◆ **MATERIAL**

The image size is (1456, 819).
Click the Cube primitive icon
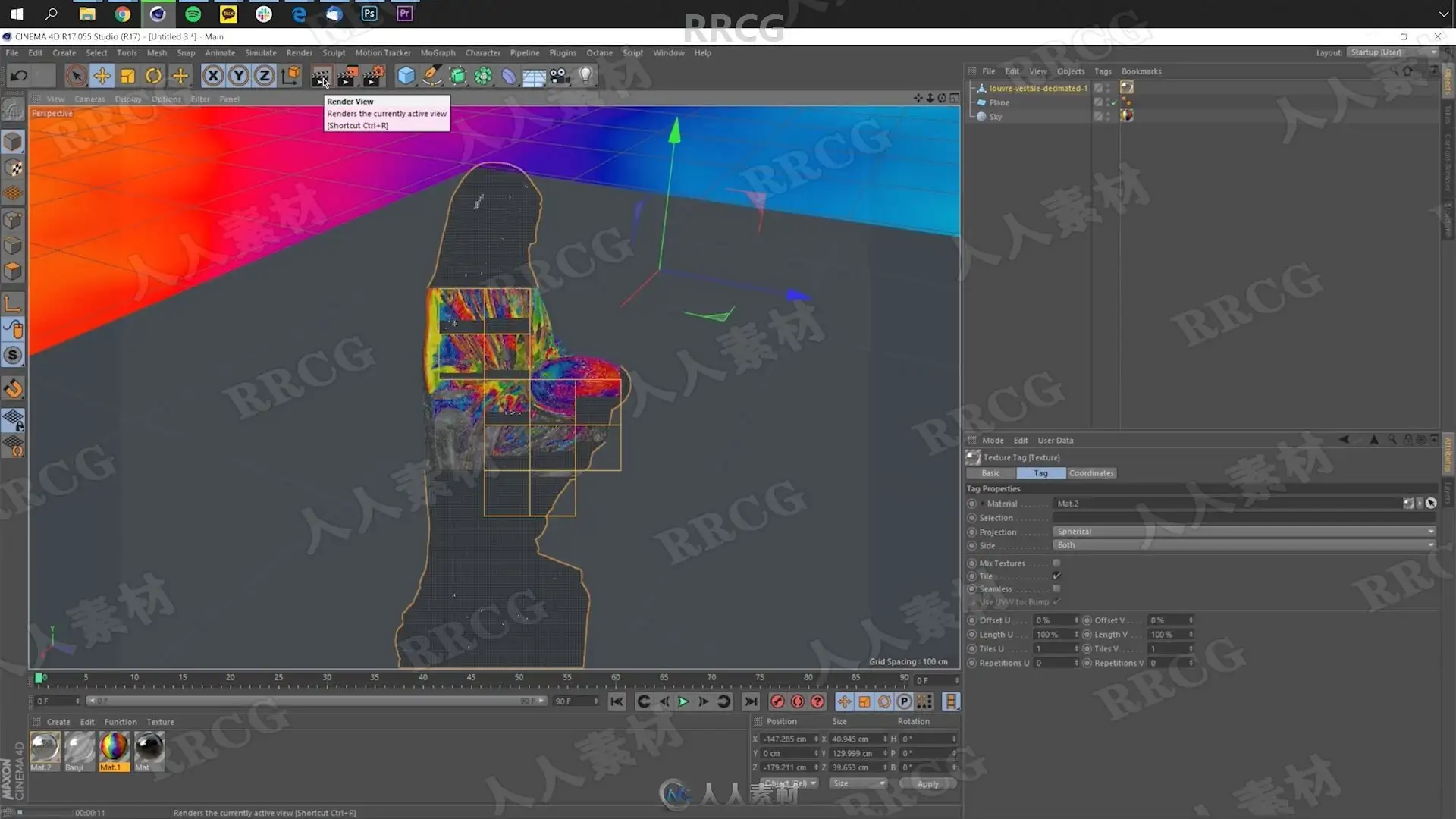(x=406, y=76)
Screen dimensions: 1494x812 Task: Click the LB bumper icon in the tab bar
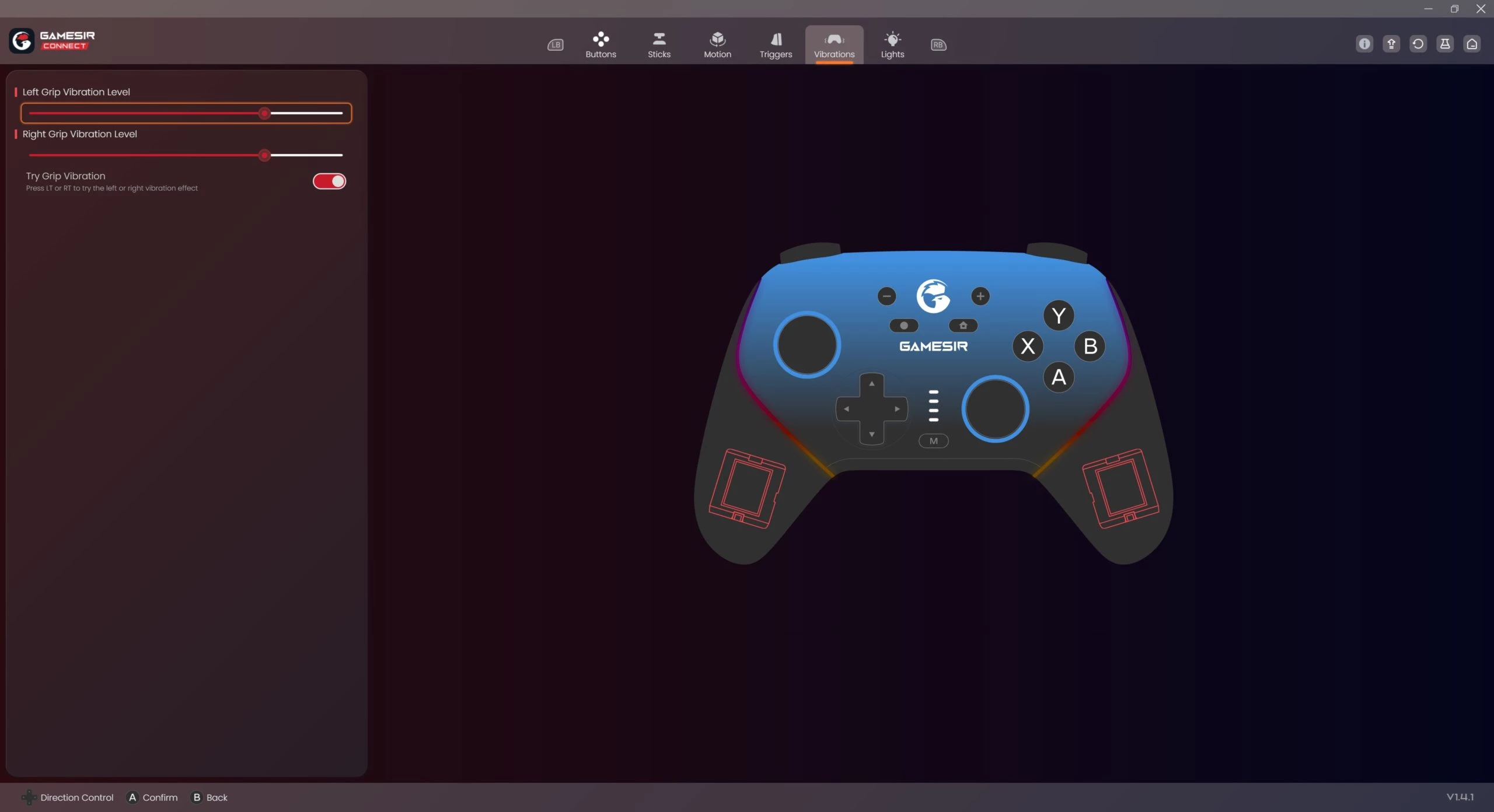(555, 45)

◆ **THE TASK**
Copy out word for word the rows from the line containing "Screen dimensions: 1494x812" through the end of the rows, both ends included. Leave the pictures out.

◆ **THE RESPONSE**
Screen dimensions: 1494x812 Task: Click the LB bumper icon in the tab bar
(555, 45)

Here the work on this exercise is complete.